10. M. A est entré en France au cours de l'année 2020 afin d'y solliciter l'asile et a été autorisé à y séjourner le temps de l'instruction de sa demande. Si, en raison du rejet de sa demande, il ne bénéficie plus du droit de se maintenir sur le territoire français prévu par les dispositions des articles L. 541-1 et suivants du code de l'entrée et du séjour des étrangers et du droit d'asile et peut dès lors faire l'objet d'une mesure d'éloignement sur le fondement du 4° de l'article L. 611-1 du code de l'entrée et du séjour des étrangers et du droit d'asile, le préfet de la Seine-Saint-Denis, en assortissant ladite mesure d'éloignement d'une interdiction de retour d'une durée de 2 ans, laquelle constitue la durée maximale, alors qu'il ne ressort pas du dossier et n'est pas même allégué que l'intéressé représenterait une menace pour l'ordre public ou qu'il se serait soustrait à une précédente mesure d'éloignement, a entaché sa décision d'une erreur d'appréciation.

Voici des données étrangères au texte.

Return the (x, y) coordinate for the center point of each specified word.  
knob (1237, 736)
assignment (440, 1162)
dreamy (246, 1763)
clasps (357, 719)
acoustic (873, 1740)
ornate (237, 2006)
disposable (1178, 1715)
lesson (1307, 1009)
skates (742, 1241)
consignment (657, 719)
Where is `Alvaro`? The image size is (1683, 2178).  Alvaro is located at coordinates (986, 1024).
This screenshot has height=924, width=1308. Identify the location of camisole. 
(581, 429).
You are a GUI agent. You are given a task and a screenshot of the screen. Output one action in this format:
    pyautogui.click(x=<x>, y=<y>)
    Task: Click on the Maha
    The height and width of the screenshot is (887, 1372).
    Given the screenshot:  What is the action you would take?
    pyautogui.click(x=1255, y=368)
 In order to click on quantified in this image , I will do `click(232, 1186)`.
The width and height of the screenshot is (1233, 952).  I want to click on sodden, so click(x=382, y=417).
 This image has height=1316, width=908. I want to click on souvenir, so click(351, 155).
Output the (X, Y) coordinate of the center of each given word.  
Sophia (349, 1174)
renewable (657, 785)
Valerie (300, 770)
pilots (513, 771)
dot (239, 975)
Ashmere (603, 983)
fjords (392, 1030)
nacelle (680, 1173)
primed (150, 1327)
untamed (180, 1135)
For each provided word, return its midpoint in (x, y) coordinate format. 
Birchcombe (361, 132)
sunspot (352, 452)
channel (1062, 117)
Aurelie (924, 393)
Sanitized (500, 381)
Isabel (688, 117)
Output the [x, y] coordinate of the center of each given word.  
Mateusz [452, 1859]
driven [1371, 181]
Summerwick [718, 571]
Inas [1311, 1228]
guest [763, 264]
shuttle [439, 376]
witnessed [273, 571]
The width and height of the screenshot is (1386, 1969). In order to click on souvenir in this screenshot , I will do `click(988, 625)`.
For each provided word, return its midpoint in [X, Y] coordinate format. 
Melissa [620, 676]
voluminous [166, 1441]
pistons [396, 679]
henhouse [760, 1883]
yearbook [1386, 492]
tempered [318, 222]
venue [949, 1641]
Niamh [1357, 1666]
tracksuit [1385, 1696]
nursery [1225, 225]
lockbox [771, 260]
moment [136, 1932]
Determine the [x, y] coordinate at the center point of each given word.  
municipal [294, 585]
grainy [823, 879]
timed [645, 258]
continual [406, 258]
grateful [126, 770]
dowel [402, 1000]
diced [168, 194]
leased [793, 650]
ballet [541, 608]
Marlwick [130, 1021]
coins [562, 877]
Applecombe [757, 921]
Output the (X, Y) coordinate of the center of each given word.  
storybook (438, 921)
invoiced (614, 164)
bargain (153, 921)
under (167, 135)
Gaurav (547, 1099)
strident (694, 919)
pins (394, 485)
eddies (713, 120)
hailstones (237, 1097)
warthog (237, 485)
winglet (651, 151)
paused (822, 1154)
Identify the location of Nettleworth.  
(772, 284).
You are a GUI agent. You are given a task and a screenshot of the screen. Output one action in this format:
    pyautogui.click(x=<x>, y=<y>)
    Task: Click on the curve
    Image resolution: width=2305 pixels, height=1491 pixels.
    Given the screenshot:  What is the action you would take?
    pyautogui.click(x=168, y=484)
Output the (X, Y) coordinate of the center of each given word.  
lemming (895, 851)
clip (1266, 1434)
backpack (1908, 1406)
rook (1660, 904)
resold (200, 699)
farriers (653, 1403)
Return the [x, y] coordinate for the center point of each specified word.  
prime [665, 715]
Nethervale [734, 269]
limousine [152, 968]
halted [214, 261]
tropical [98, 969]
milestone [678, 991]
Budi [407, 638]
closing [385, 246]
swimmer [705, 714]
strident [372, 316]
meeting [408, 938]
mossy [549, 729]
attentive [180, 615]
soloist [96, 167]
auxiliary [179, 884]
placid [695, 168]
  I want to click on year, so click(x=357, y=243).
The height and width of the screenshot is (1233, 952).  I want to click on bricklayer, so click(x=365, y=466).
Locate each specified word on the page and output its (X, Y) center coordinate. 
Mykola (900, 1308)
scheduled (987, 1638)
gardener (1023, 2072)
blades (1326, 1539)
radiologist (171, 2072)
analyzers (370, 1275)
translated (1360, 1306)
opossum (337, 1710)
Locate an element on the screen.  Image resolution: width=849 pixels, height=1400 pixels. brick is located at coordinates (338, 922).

11. Il résulte de tout ce qui précède que M. A est fondé à demander l'annulation de l'arrêté du 24 mai 2023 du préfet de la Seine-Saint-Denis en tant seulement qu'il lui fait interdiction de retourner sur le territoire français pour une durée de 24 mois.

12. L'annulation prononcée par le présent jugement implique seulement que, conformément aux dispositions de l'article L. 613-5 du code de l'entrée et du séjour des étrangers et du droit d'asile, il soit enjoint au préfet territorialement compétent de procéder à l'effacement du signalement de M. A aux fins de non-admission dans le système d'information Schengen. Il y a lieu de lui enjoindre d'y procéder dans un délai de 15 jours à compter de la notification du présent jugement, sans qu'il soit besoin d'assortir cette mesure de l'astreinte demandée.

13. Les dispositions de l'article L. 761-1 du code de justice administrative font obstacle à ce que soit mise à la charge de l'Etat, qui n'est pas, pour l'essentiel, la partie perdante dans la présente instance, la somme sollicitée sur le fondement des dispositions combinées des articles L. 761-1 du code de justice administrative et 37 de la loi du 10 juillet 1991.

D E C I D E :

Article 1er : M. A est admis, à titre provisoire, au bénéfice de l'aide juridictionnelle.

Article 2 : L'arrêté du 24 mai 2023 du préfet de la Seine-Saint-Denis est annulé en tant qu'il prononce à l'encontre de M. A une interdiction de retour sur le territoire français pour une durée de 24 mois.

Article 3 : Il est enjoint au préfet territorialement compétent de procéder à l'effacement du signalement de M. A aux fins de non-admission dans le système d'information Schengen dans un délai de 15 jours à compter de la notification du présent jugement.

Article 4 : Le surplus des conclusions de la requête est rejeté.

Article 5 : Le présent jugement sera notifié à M. B A, à Me Haidara et au préfet de la Seine-Saint-Denis.

Rendu public par mise à disposition au greffe le 7 mai 2024.

Le magistrat désigné,

S. C

La greffière,

D. Bakouma

La République mande et ordonne au préfet de la Seine-Saint-Denis en ce qui le concerne, ou à tous commissaires de justice à ce requis en ce qui concerne les voies de droit commun contre les parties privées, de pourvoir à l'exécution de la présente décision.